▶ **JOB 1**
Please repeat a passage of the Tropical Storm Danny report word for word, beginning at the words "Danny is moving" and stopping after "the effect dissipates.".
▶ **JOB 2**
Format part of the entries as a Markdown table with the columns No. and Line. Begin at the line that has "Expand the 보통" and stop after the line that has "Looking at the screenshot, I should coord(380,438).". Omit blank lines.

MIAMI, Aug. 20 (UPI) — Although well organized and maintaining strength, Tropical Storm Danny’s future dimmed overnight.

National Hurricane Center forecasters in Miami say the storm looks more impressive with a well-defined center. It’s expected to strengthen in the next two to three days and become a weak hurricane on Saturday — the first of the Atlantic season. But its path into the Caribbean means it could ultimately fall apart because conditions there are not favorable for development.

NHC computer models now show Danny getting no stronger than a weak Category 1 hurricane with winds of 75 mph, barely above hurricane threshold. Some models show Danny disintegrating into a tropical wave — basically a disorganized collection of strong thunderstorms. Danny currently has sustained winds of 50 mph. The storm was earlier predicted to reach Category 2 strength, but that’s no longer the case.

Danny is moving west at about 10 mph and is expected to cross over the Leeward Islands on Monday as a hurricane. It’s forecast to weaken to a tropical storm again Tuesday, positioned off the southeast coast of Puerto Rico and entering an area of dry air.

Amid strong El Niño conditions in the Pacific that dampen Atlantic hurricane development, Weather Co. meteorologist and tropical weather expert Michael Ventrice suggested earlier this week that what would become Danny (then known to forecasters as “Invest 96L”) was benefitting from an upper atmosphere anomaly referred to as a “convectively coupled Kelvin wave”. Ventrice suggests that CCKWs give storms a boost, but after it passes the effect dissipates.

Meanwhile, a disturbance southeast of Bermuda off the East Coast is expected to develop into a tropical or sub-tropical system as it moves slowly northward. It poses no threat to land at this point.

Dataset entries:
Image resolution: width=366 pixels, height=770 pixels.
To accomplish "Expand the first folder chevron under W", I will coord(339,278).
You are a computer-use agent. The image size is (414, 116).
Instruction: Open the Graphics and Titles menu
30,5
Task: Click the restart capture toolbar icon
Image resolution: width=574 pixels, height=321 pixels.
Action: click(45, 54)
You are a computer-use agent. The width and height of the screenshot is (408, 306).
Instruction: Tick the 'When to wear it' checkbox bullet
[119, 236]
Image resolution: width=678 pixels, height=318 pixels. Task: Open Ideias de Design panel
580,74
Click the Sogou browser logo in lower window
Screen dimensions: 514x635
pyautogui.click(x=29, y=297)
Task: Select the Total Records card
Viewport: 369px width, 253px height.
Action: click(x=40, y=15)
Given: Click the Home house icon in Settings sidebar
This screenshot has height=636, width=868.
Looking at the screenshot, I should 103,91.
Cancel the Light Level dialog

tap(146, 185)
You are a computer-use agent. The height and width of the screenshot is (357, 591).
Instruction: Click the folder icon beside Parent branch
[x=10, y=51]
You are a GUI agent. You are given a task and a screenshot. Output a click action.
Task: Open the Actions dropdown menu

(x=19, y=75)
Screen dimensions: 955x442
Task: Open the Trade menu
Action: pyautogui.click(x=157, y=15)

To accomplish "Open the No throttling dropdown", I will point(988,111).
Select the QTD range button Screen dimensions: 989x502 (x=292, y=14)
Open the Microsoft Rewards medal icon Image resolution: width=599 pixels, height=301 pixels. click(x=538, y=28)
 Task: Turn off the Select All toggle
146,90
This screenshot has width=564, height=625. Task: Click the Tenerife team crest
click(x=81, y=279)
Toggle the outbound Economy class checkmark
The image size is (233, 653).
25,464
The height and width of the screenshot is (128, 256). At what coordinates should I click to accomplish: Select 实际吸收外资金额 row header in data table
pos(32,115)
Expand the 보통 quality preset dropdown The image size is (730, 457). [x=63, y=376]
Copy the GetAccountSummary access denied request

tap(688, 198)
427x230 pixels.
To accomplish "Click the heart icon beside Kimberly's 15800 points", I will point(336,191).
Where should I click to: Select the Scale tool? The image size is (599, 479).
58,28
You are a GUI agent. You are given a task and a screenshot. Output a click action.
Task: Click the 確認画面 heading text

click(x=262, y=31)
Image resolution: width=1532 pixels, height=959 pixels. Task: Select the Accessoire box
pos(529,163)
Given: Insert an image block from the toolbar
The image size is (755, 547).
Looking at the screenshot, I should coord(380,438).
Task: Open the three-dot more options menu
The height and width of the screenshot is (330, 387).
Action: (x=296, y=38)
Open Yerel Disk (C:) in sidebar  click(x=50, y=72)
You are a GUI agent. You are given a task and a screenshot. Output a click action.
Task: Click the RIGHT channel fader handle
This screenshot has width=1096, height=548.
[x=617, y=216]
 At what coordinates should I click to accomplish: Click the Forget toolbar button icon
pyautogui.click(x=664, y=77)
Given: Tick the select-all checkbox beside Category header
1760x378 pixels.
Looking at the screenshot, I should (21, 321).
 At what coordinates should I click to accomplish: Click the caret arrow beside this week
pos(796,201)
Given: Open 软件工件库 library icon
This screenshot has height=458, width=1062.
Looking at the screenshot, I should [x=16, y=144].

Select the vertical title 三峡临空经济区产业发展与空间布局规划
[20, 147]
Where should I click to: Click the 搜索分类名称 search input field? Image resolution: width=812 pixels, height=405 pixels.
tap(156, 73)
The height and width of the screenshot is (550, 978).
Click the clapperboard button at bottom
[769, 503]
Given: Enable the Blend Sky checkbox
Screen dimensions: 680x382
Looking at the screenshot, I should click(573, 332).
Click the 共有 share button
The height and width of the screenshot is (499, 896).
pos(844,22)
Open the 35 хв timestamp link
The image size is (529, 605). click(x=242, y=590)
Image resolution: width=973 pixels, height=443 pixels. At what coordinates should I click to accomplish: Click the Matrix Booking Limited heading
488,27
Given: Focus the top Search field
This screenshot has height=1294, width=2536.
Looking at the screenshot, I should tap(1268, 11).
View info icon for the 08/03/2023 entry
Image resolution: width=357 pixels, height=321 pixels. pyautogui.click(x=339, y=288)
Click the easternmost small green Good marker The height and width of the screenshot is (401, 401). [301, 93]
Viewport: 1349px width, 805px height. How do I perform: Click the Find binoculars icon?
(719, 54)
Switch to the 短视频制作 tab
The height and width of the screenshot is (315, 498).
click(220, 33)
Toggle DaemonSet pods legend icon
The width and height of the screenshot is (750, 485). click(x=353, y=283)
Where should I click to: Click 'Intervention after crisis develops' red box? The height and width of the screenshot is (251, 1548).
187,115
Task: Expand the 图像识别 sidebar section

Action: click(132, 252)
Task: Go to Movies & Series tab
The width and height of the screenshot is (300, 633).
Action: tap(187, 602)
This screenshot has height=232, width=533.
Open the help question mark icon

▶ **TASK RESPONSE 1**
Danny is moving west at about 10 mph and is expected to cross over the Leeward Islands on Monday as a hurricane. It’s forecast to weaken to a tropical storm again Tuesday, positioned off the southeast coast of Puerto Rico and entering an area of dry air.

Amid strong El Niño conditions in the Pacific that dampen Atlantic hurricane development, Weather Co. meteorologist and tropical weather expert Michael Ventrice suggested earlier this week that what would become Danny (then known to forecasters as “Invest 96L”) was benefitting from an upper atmosphere anomaly referred to as a “convectively coupled Kelvin wave”. Ventrice suggests that CCKWs give storms a boost, but after it passes the effect dissipates.

▶ **TASK RESPONSE 2**
| No. | Line |
|---|---|
| 1 | Expand the 보통 quality preset dropdown The image size is (730, 457). [x=63, y=376] |
| 2 | Copy the GetAccountSummary access denied request |
| 3 | tap(688, 198) |
| 4 | 427x230 pixels. |
| 5 | To accomplish "Click the heart icon beside Kimberly's 15800 points", I will point(336,191). |
| 6 | Where should I click to: Select the Scale tool? The image size is (599, 479). |
| 7 | 58,28 |
| 8 | You are a GUI agent. You are given a task and a screenshot. Output a click action. |
| 9 | Task: Click the 確認画面 heading text |
| 10 | click(x=262, y=31) |
| 11 | Image resolution: width=1532 pixels, height=959 pixels. Task: Select the Accessoire box |
| 12 | pos(529,163) |
| 13 | Given: Insert an image block from the toolbar |
| 14 | The image size is (755, 547). |
| 15 | Looking at the screenshot, I should coord(380,438). |